(Beginning of Text provided)

- You can request to have taxes withheld or to change your current withholding status by using the online Tax Withholding Application or by calling the Initial Claim Application phone number (select Menu Option 2). The Federal withholding is 10% of the weekly amount payable, and the State withholding is 5% of the weekly amount payable.
- I will be laid off in a few weeks - should I start my claim now to get things started?
- No, wait until the first week in which you are unemployed or partially unemployed and start your claim then. You can file your initial claim online, it's fast, secure and mobile friendly. If you apply by phone and that week is Christmas or Thanksgiving or the 4th of July or New Year's week, we may be very busy, so call a week early. If you are ever unable to get through to start your claim in that first week, you can call the next week. Just be sure to tell the claims specialist that you want to start your claim with the prior week.
- I'm trying to call in my weekly claim, and the first question is "Were you able to work full-time and available for full-time work." What does that mean?

(End of Text provided)
(Beginning of Records shown)

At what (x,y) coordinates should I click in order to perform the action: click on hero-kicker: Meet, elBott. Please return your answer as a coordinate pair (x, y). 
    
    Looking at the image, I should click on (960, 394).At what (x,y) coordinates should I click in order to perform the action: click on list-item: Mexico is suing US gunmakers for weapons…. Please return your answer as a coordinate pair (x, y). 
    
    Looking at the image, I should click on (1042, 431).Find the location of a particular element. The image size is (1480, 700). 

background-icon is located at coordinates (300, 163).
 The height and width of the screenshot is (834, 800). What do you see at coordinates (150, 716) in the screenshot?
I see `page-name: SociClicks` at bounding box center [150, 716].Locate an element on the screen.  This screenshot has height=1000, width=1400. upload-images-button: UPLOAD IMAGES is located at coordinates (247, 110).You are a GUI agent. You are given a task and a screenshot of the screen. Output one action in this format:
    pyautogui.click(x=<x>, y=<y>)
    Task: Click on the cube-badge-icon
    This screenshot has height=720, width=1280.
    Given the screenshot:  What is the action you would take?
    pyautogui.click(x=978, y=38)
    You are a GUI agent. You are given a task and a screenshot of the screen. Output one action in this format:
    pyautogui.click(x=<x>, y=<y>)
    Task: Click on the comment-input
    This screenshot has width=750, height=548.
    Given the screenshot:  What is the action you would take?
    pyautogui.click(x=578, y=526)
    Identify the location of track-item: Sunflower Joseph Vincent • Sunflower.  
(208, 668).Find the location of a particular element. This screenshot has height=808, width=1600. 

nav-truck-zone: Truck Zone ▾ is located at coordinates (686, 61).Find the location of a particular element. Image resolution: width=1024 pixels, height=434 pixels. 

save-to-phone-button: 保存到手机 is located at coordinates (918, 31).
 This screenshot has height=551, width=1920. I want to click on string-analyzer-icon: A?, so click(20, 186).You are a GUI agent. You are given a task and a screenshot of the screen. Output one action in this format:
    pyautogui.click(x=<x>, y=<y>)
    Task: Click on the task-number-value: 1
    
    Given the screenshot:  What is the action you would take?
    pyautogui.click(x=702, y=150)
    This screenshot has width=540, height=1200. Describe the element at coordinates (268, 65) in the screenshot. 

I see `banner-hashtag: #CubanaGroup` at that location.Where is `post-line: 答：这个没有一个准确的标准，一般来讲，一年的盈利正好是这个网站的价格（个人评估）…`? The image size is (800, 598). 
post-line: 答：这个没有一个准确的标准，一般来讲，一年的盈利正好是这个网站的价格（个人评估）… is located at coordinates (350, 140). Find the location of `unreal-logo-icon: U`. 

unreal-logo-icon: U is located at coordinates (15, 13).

(End of Records shown)

- _Instructions for the task_:
Please state what share of the weekly amount payable goes to State tax withholding, according to the unemployment claim text above.

- _Task response_:
5% of the weekly amount payable.